Optimizing diStorm for 2x

I always loved code optimization, because it’s easy to see the goal getting closer every iteration in an objective way, and it’s a hard challenge. You set a bar and then you start to sweat getting there. I decided I want to take latest distorm version and make it 2x faster in processing time. I find it deeply fascinating that the same mechanism with the same input/output can run much faster.

diStorm was designed to be fast from day one, and it was pretty much the case for many (~15) years when comparing diStorm to other disassemblers. Until recently (last few years) a new one claimed to be faster from some benchmarking I saw, although I’ve never validated it on my own. Amyway getting 2x faster wasn’t a small feat.

By designed-for-speed I mean:
1) single threaded!
2) diStorm doesn’t allocate memory at all (it takes buffers from the user)
3) doesn’t call any syscalls
4) it’s very simple in terms of calling-graph/functions
5) works with length’ed strings (as opposed to C strings)
6) parsing/decoding binary is fully separated from formatting the output strings
7) no initialization code is required (imagine distorm_init)

The test case consists of running the disasm tool (only commenting out the printf call) on some input file to decode it in 32 bits. Compiling the disasm itself with full-optimizations on and for x64 arch. My CPU is old: Intel SandyBridge Core i7-2600 @ 3.4 GHz. OS: Windows 10. The input is a dummy ~120MB file of code (c:\windows\system32\mrt.exe), which is good enough for my test. Starting above 5000 milisec and going down all the way to 2500 for a single thread!

The process of researching the code was done in two big steps (mind you, I had lotsa free time):
1) Research – Quick and dirty changes to the code, testing only once in a while for validness of output. Seeing progress fast. Eventually reaching goal (1 month almost full time).
2) Development – Starting coding all over again, verifying every new piece of code, adding more tests/coverage and making it production grade.

Code optimization falls under two categories, the way I see it, the obvious stuff that a profiler points to you and you can easily fix (normally not a great boost in performance, very specific touch). And the non-obvious stuff that can be refactored to get better performance but nothing will guide you the way to achieve it. And this is why I believe code optimization is really hard and more of an art form, as there’s no method directing you how to do it. Normally, one should make sure their code is tight in the algorithmic level and only then try to exhaust all the obvious fixes the profiler hints about.
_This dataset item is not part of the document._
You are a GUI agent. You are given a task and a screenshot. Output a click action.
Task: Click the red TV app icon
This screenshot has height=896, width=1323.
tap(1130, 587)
In reality, you go back and forth and after a while that you believe there’s nothing more to squeeze or re-write, you find new creative ways for the new code to work faster, and these are the big boosts.
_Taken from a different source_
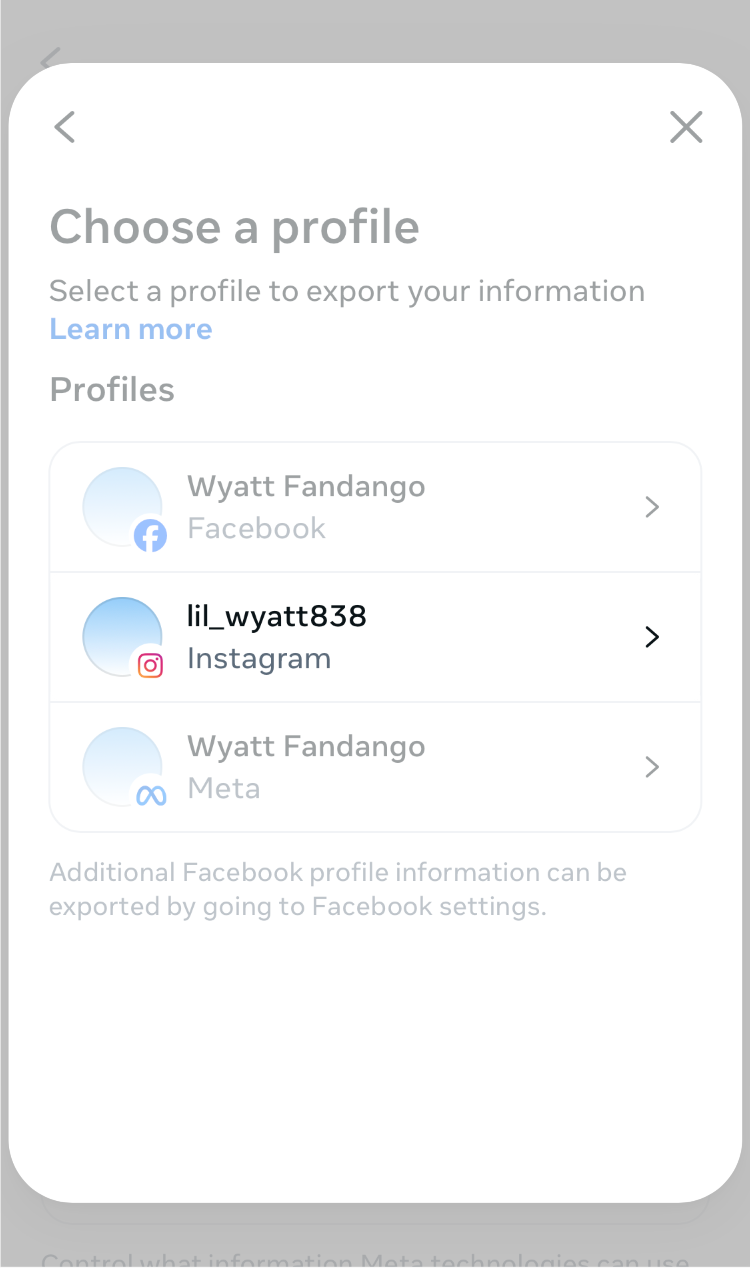750x1268 pixels.
Task: Go back using the modal's back arrow
Action: [x=65, y=127]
The tools I used for my performance research were Intel vTune which is now free, and linux’ perf tool. Note that flamegraph wasn’t helping as the major code loop has 2 levels deep call stack. The advantage of using perf on linux is that you can query for the exact HW event, unlike the free version of vTune which queries all events altogether and their statistics are a bit more noisy thereof.
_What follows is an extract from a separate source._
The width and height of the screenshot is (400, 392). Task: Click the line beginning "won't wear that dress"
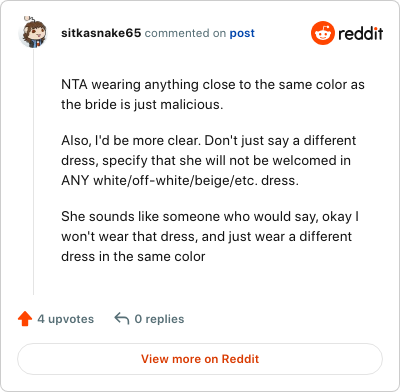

In the rest of this post I’m going to show a few of the best optimizations that had the biggest impact on performance (nonadjacent to research order):

PGO – Profile Guided Optimization (feature is courtesy of Visual Studio). This one easily gets your code 10-20% faster and it’s ridiculous that I’ve never heard of it before, and neither many acquainted developers. The drawback is that it requires certain input to ‘learn’ how to prioritize/lay-out the code in order to make the code faster, in a disassembler’s case it’s pretty obvious anyway, so nothing to worry about. Basically, what it does is ordering basic-blocks and instructions to be in hot path (the instructions that mostly happen in a loop, for instance) and the cold paths (like error-handling that doesn’t happen often).
For example, for “if-else” ladder (or switch-case), it’s preferred that the more likely condition appear first. As to get to it you have less branches. This is one of the optimizations done automatically by PGO if it has sufficient data.
Now a stream of instructions can run consequently one after the other without branching and that’s amazing. See this picture of decode_inst disassembly of before-PGO here, and after-PGO here, notice the code layout and the latter function’s core is within one page.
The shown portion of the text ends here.